You have heard me mention that statement attributed to John Calvin. It is important enough and I point to it often enough that I wanted to provide ore context.
It is a statement from Calvin's Institutes of the Christian Religion found in:
- BOOK ONE - The Knowledge of God the Creator
- CHAPTER XI - It It Unlawful To Attribute a Visible Form To God, And Generally Whoever Sets Up Idols Revolts Against The True God
- SECTION 8 - The Origin of Images: Man’s Desire for a Tangible Deity
. . . From this we may gather that man’s nature, so to speak, is a perpetual factory of idols. . . .
. . . Man’s mind, full as it is of pride and boldness, dares to imagine a god according to its own capacity; as it sluggishly plods, indeed is overwhelmed with the crassest ignorance, it conceives an unreality and an empty appearance as God.
To these evils a new wickedness joins itself, that man tries to express in his work the sort of God he has inwardly conceived. Therefore the mind begets an idol; the hand gives it birth. The example of the Israelites shows the origin of idolatry to be that men do not believe God is with them unless he shows himself physically present. . . .
. . . Daily experience teaches that flesh is always uneasy until it has obtained some figment like itself in which it may fondly find solace as in an image of God.
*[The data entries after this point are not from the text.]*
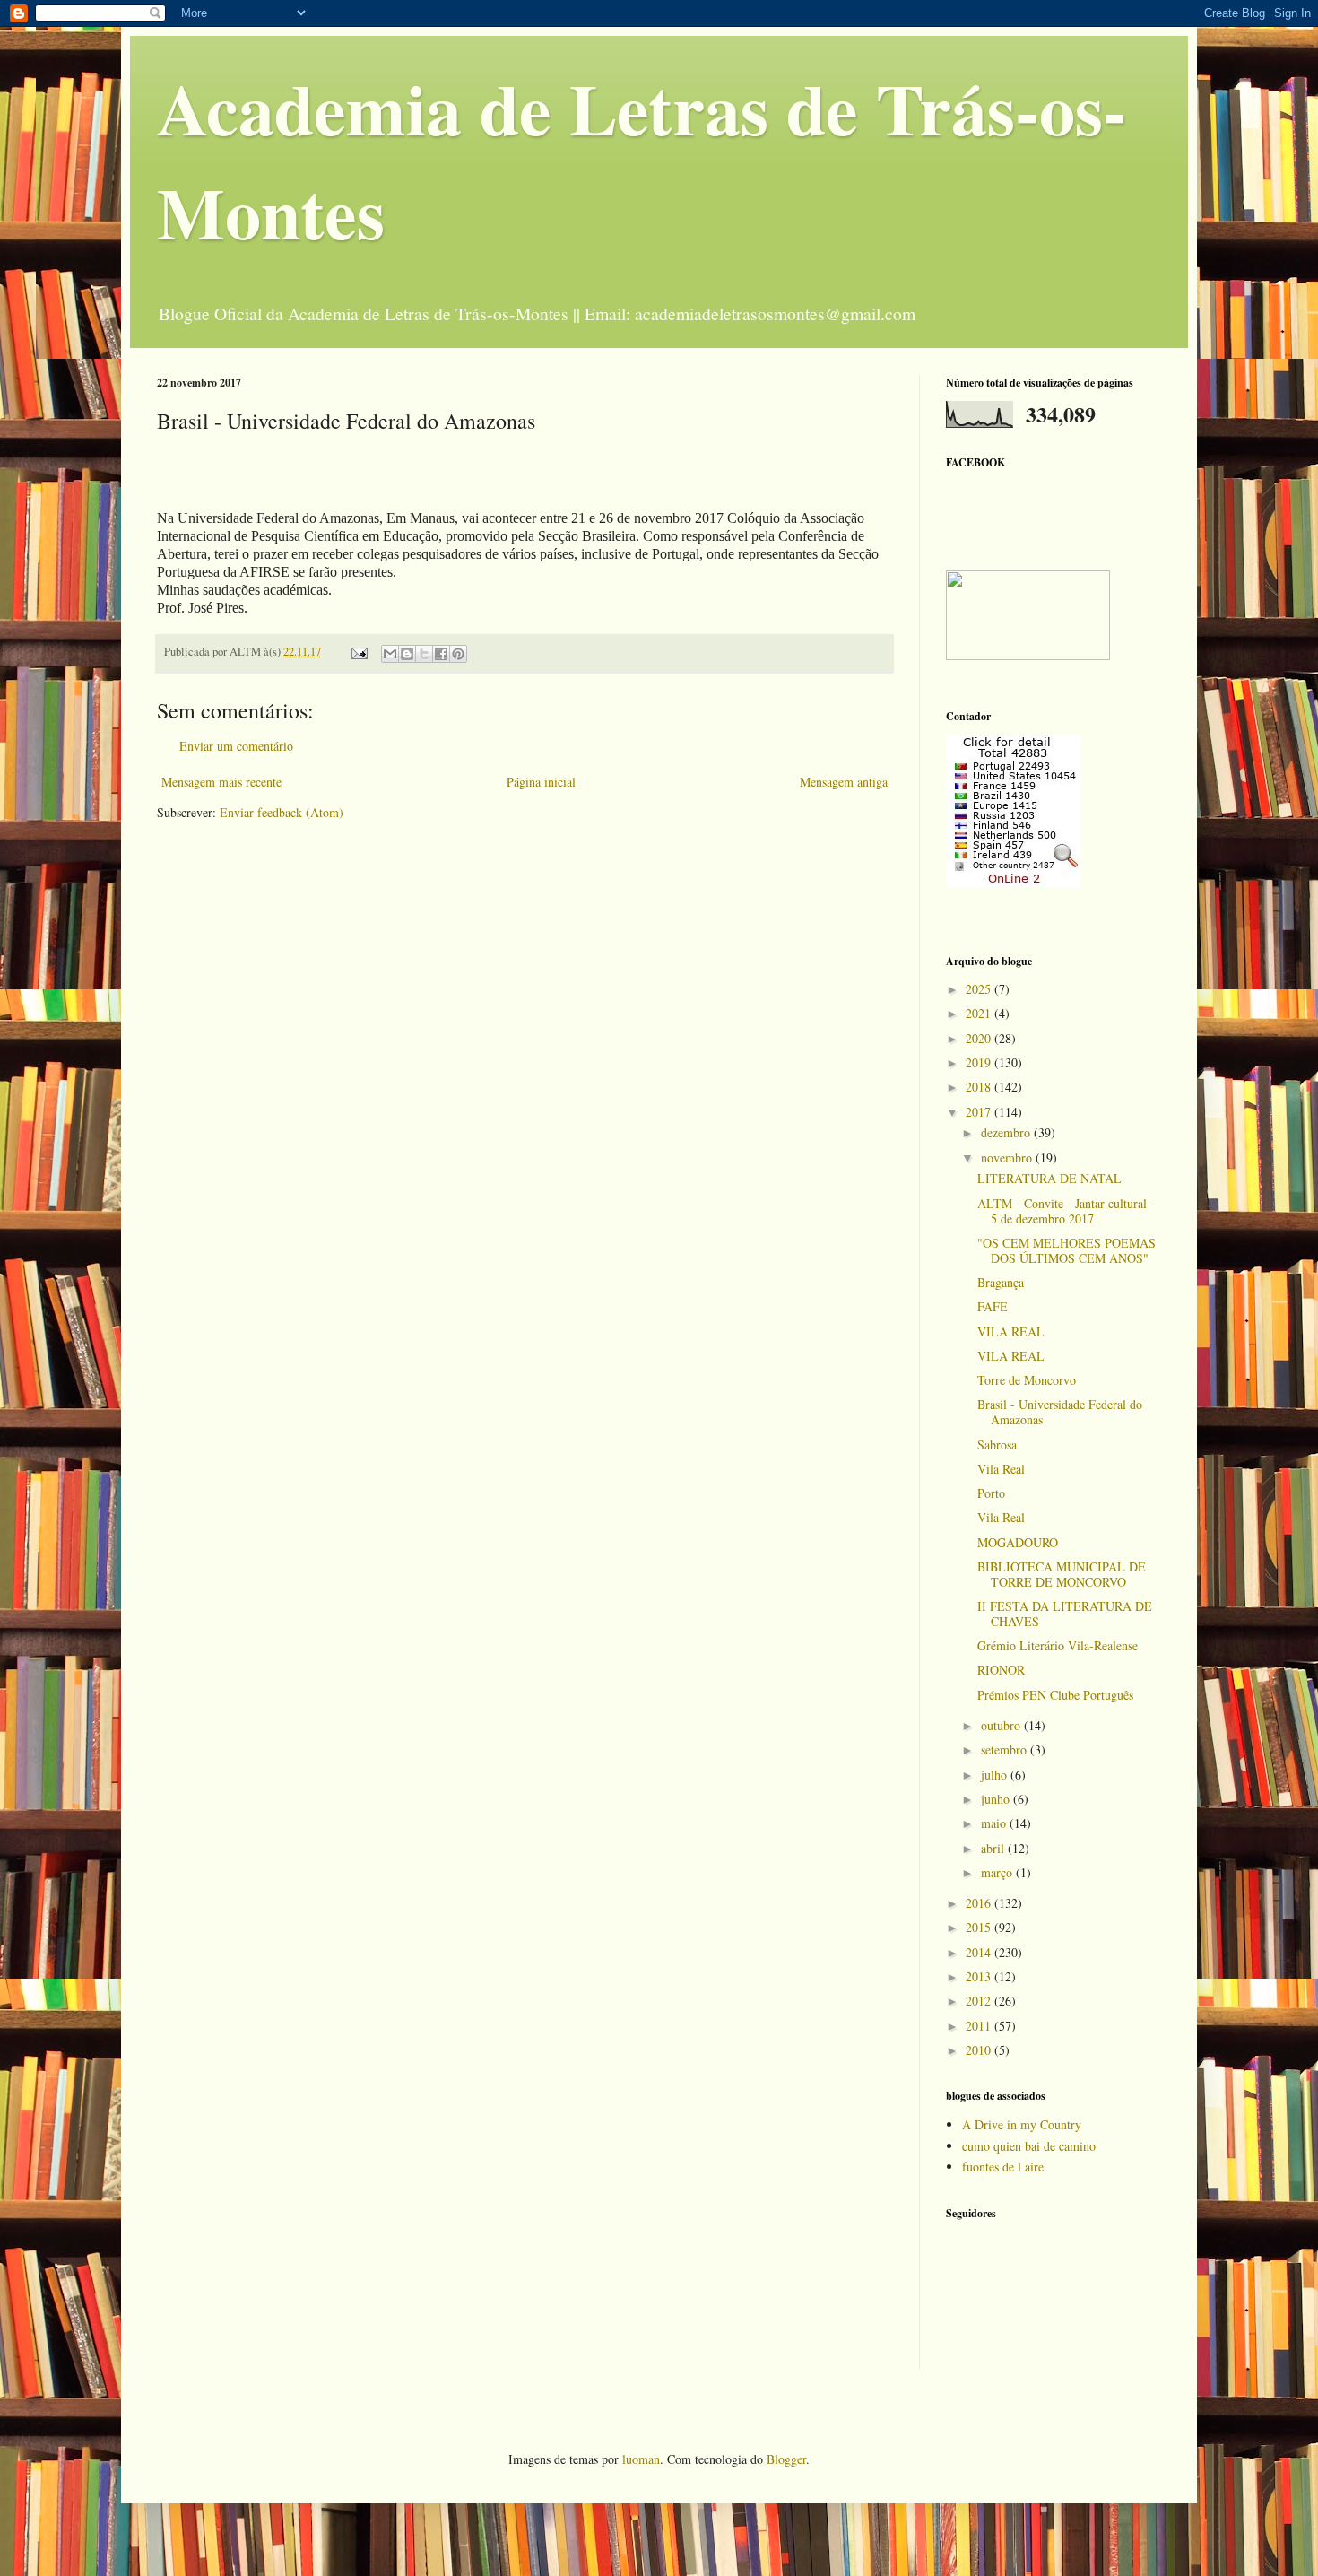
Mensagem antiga (844, 781)
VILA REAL (1011, 1331)
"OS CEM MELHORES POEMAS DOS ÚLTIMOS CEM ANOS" (1066, 1250)
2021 (980, 1013)
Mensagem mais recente (221, 781)
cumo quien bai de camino (1029, 2145)
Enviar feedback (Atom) (281, 812)
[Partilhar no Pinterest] (458, 654)
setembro (1005, 1749)
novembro (1008, 1157)
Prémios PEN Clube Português (1055, 1694)
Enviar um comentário (236, 745)
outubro (1002, 1725)
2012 (980, 2000)
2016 (980, 1902)
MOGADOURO (1017, 1542)
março (998, 1872)
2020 (980, 1038)
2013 (980, 1976)
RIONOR (1001, 1669)
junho (997, 1798)
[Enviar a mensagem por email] (390, 654)
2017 (980, 1111)
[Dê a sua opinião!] (407, 654)
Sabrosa (997, 1444)
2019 (980, 1062)
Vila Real (1001, 1468)
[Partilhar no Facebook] (441, 654)
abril (994, 1848)
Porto (991, 1492)
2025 (980, 988)
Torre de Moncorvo (1026, 1379)
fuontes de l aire (1003, 2166)
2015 (980, 1927)
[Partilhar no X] (424, 654)
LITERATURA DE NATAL (1049, 1178)
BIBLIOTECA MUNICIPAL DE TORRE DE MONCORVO (1061, 1574)
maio (995, 1823)
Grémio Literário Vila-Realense (1057, 1645)
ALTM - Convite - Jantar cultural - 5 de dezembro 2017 (1066, 1211)
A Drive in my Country (1021, 2124)
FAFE (992, 1306)
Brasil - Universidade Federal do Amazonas (1059, 1412)
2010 (980, 2049)
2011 (980, 2025)
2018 (980, 1086)
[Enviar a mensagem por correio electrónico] (358, 651)
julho (995, 1774)
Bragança (1000, 1282)
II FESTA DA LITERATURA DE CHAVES (1064, 1613)
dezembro (1007, 1132)
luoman (641, 2458)
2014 (980, 1952)
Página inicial (541, 781)
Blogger (786, 2458)
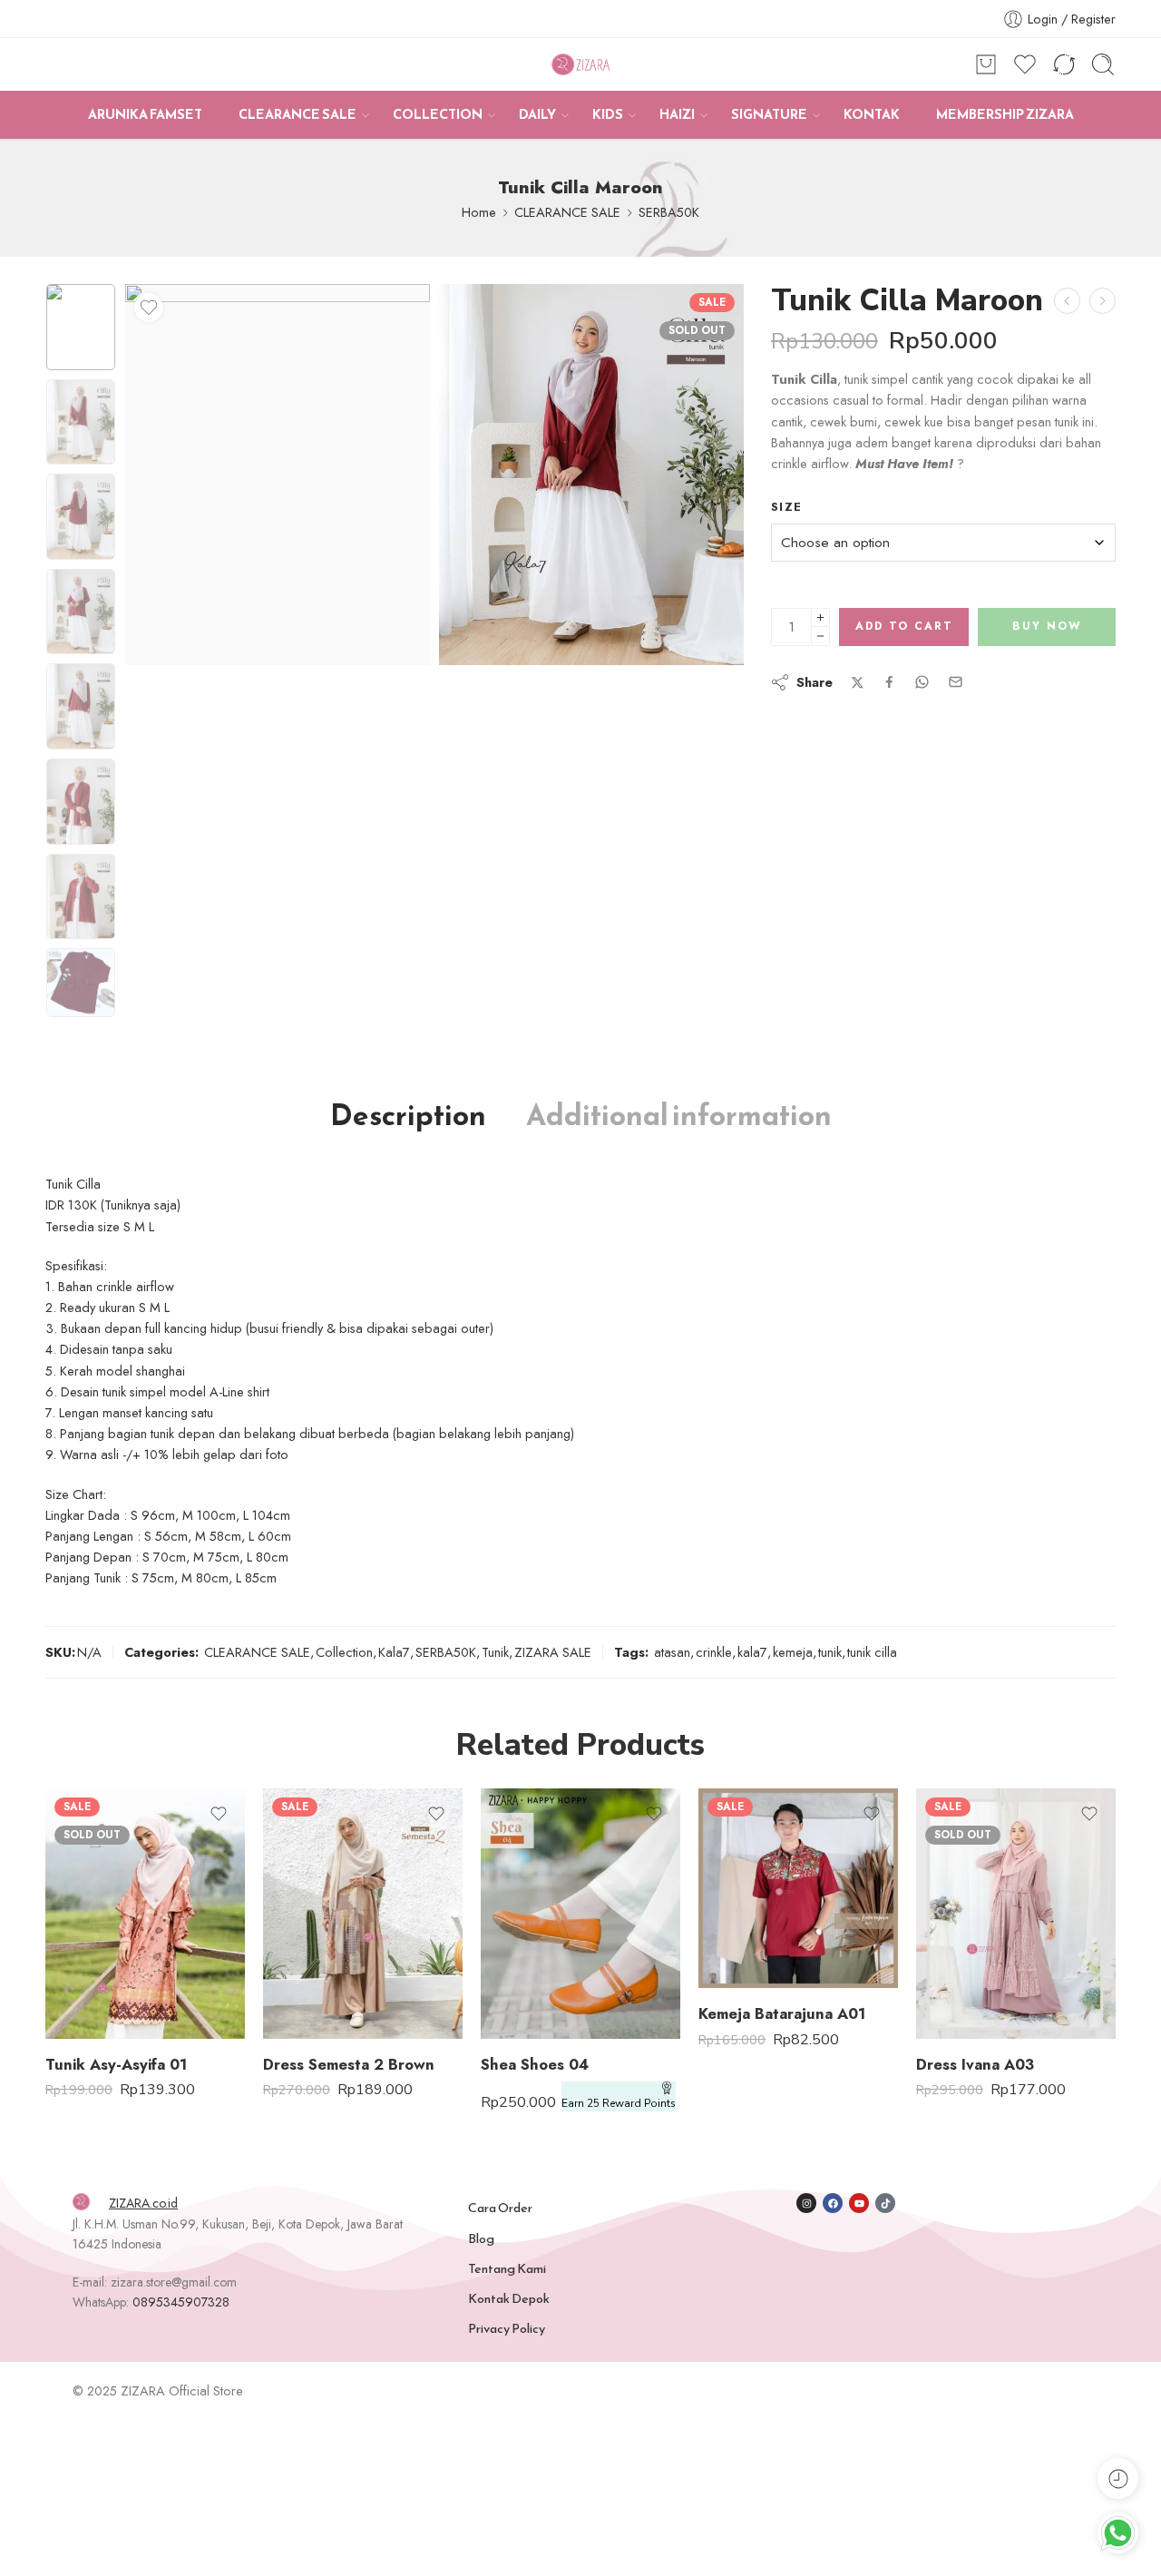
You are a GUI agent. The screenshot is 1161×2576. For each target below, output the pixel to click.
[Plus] (820, 617)
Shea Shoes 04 (535, 2064)
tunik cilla (872, 1651)
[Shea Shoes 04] (580, 1913)
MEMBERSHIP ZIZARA (1005, 114)
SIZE (277, 1902)
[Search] (1103, 64)
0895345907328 (180, 2302)
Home (479, 211)
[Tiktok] (885, 2203)
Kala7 (394, 1651)
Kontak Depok (509, 2298)
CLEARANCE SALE (297, 114)
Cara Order (500, 2208)
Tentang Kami (507, 2268)
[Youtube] (859, 2203)
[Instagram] (806, 2203)
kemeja (793, 1651)
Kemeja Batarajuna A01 (781, 2013)
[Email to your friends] (955, 682)
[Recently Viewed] (1118, 2478)
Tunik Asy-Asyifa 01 (116, 2064)
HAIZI (677, 114)
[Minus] (820, 636)
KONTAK (872, 114)
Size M (95, 1957)
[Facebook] (833, 2203)
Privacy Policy (506, 2328)
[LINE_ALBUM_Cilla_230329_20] (591, 474)
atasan (672, 1651)
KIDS (607, 114)
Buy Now (1047, 626)
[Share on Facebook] (889, 682)
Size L (95, 1984)
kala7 (752, 1651)
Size (786, 507)
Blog (481, 2238)
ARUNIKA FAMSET (145, 114)
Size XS (313, 1925)
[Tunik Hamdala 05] (1067, 301)
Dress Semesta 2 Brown (348, 2064)
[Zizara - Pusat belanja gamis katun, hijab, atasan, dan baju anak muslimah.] (580, 65)
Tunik (495, 1651)
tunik (830, 1651)
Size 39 (530, 1984)
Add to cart (904, 626)
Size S (95, 1930)
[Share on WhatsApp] (922, 682)
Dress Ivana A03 (975, 2064)
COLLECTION (438, 114)
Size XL (95, 2011)
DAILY (537, 114)
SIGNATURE (769, 114)
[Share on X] (857, 683)
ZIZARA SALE (552, 1651)
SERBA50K (669, 211)
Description (408, 1116)
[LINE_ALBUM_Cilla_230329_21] (80, 327)
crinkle (714, 1651)
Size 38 (530, 1957)
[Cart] (986, 64)
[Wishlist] (148, 307)
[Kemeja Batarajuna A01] (798, 1888)
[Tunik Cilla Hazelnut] (1102, 301)
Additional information (679, 1116)
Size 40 (530, 2011)
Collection (344, 1651)
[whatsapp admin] (1118, 2532)
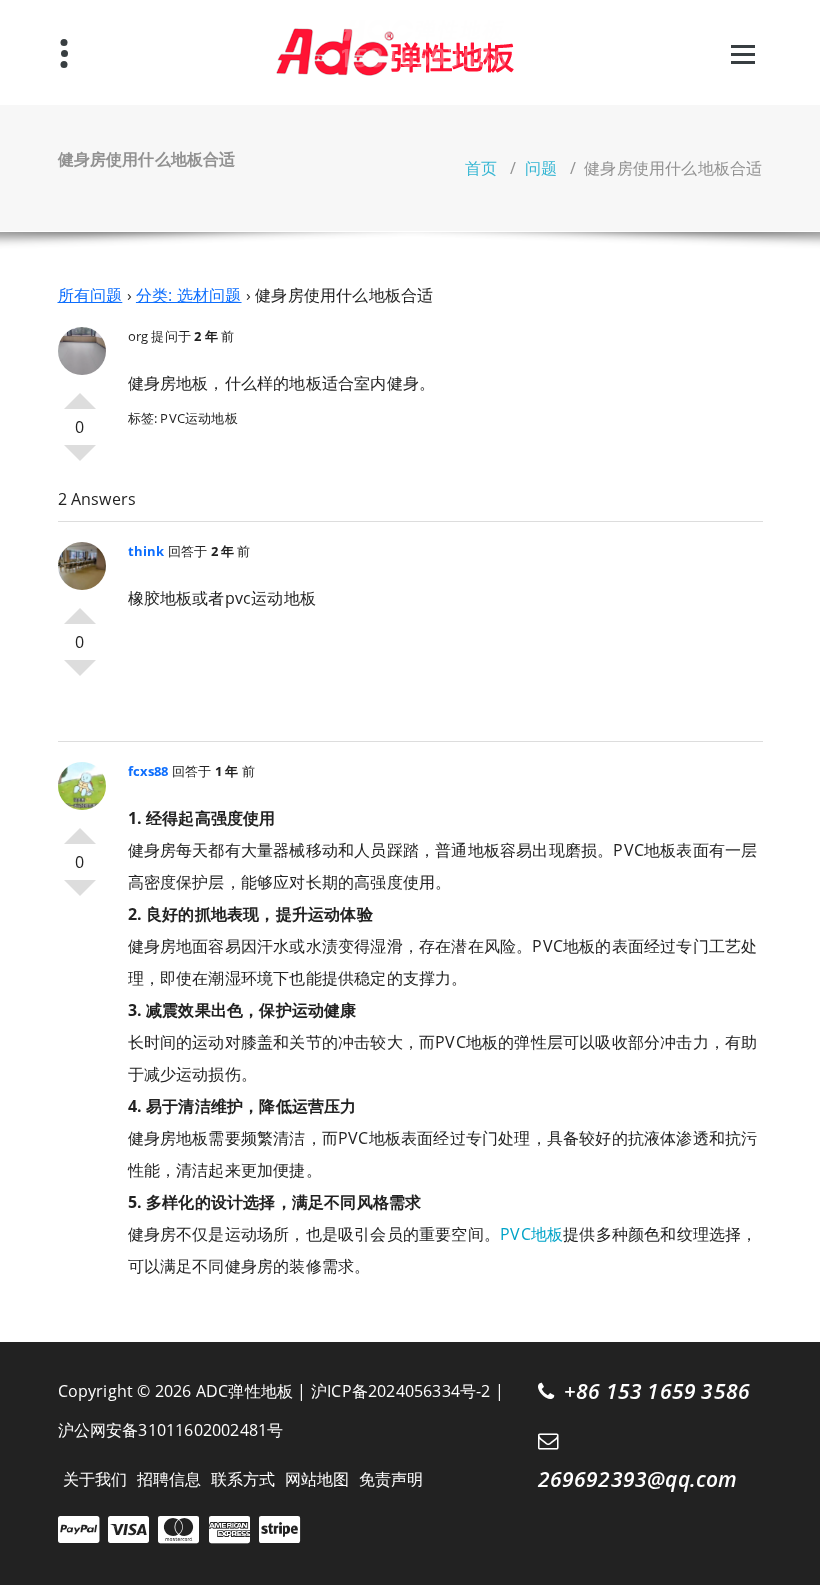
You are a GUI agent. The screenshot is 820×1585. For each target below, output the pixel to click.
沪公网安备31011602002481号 (171, 1430)
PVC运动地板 (198, 418)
In almost every age since the beginning of the world, men, in order that they might obey this blind desire, have set up symbols in which they believed God appeared before their bodily eyes.
John Calvin, Institutes of the Christian Religion & 2, ed. John T. McNeill, trans. Ford Lewis Battles, vol. 1, The Library of Christian Classics (Louisville, KY: Westminster John Knox Press, 2011), 108–109.